Davis founded the Association of American Geographers in 1904 and was affiliated with the National Geographic Society in its early years, during which he wrote a number of articles for the magazine. In the winter semester of 1908/1909 he was an exchange professor at the Friedrich Wilhelms University in Berlin. Davis retired from Harvard in 1910. In 1911 he was President of the Geological Society of America .

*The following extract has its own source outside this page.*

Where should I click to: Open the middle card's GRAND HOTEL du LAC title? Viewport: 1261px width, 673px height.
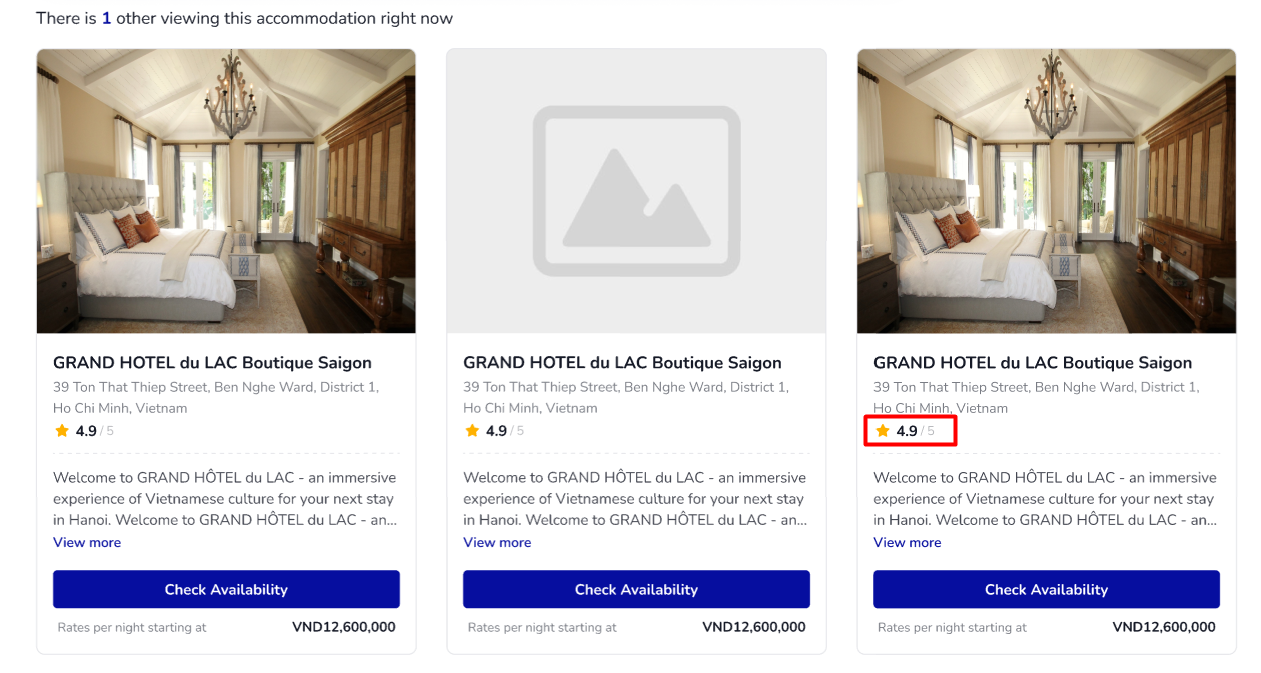click(622, 363)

After Ellen's death, Davis remarried, first to Mary M. Wyman of Cambridge, Massachusetts (1914) and, after her death, Lucy L. Tennant of Milton, Massachusetts (1928), who survived him when he died in Pasadena, California.

Awards and honors

Davis was a member of the Académie des sciences (since 1913), the Accademia dei Lincei , since 1884 the American Academy of Arts and Sciences , the American Philosophical Society , the Royal Danish Academy of Sciences , the Royal Swedish Academy of Sciences , the National Academy of Sciences of the United States, the New Zealand Institute , the Norwegian Academy of Sciences, and the Prussian Academy of Sciences . He received u. a. The American Geographical Society's Cullum Geographical Medal in 1908 , the Royal Geographical Society 's Patron's Medal in 1919 , the Swedish Society of Anthropology and Geography's Vega Medal in 1920, and the Geological Society of America's Penrose Medal in 1931 . Davis was awarded an honorary doctorate by the University of the Cape of Good Hope , the Ernst Moritz Arndt University of Greifswald , the University of Oslo and the University of Melbourne .

Publications

  • Geographical Essays (Boston: Ginn , 1909)
  • The Explanatory Description of Landforms, Leipzig / Berlin 1912

items

literature

Richard J. Chorley, Robert P. Beckinsale, Antony J. Dunn : The Life and Work of William Morris Davis . In: The History of the Study of Landforms . Volume 2 . Routledge , London 1973, ISBN 978-0-416-26890-4 (English, new edition of November 12, 2009 under ISBN 978-0415567954 ).

Web links

Individual evidence

  1. ^ Reginald A. Daly, p. 268.
  2. WM Davis: The explanatory description of the land forms, Leipzig / Berlin 1912, dedication
  3. ^ Members of the American Academy. Listed by election year, 1850–1899 ( PDF ). Retrieved September 24, 2015
  4. ^ Reginald A. Daly: Biographical Memoir of William Morris Davis 1850-1934 . In: Biographical memoirs / National Academy of Sciences of the United States of America . tape 23 , 1945, p. 263-303 ( PDF file ).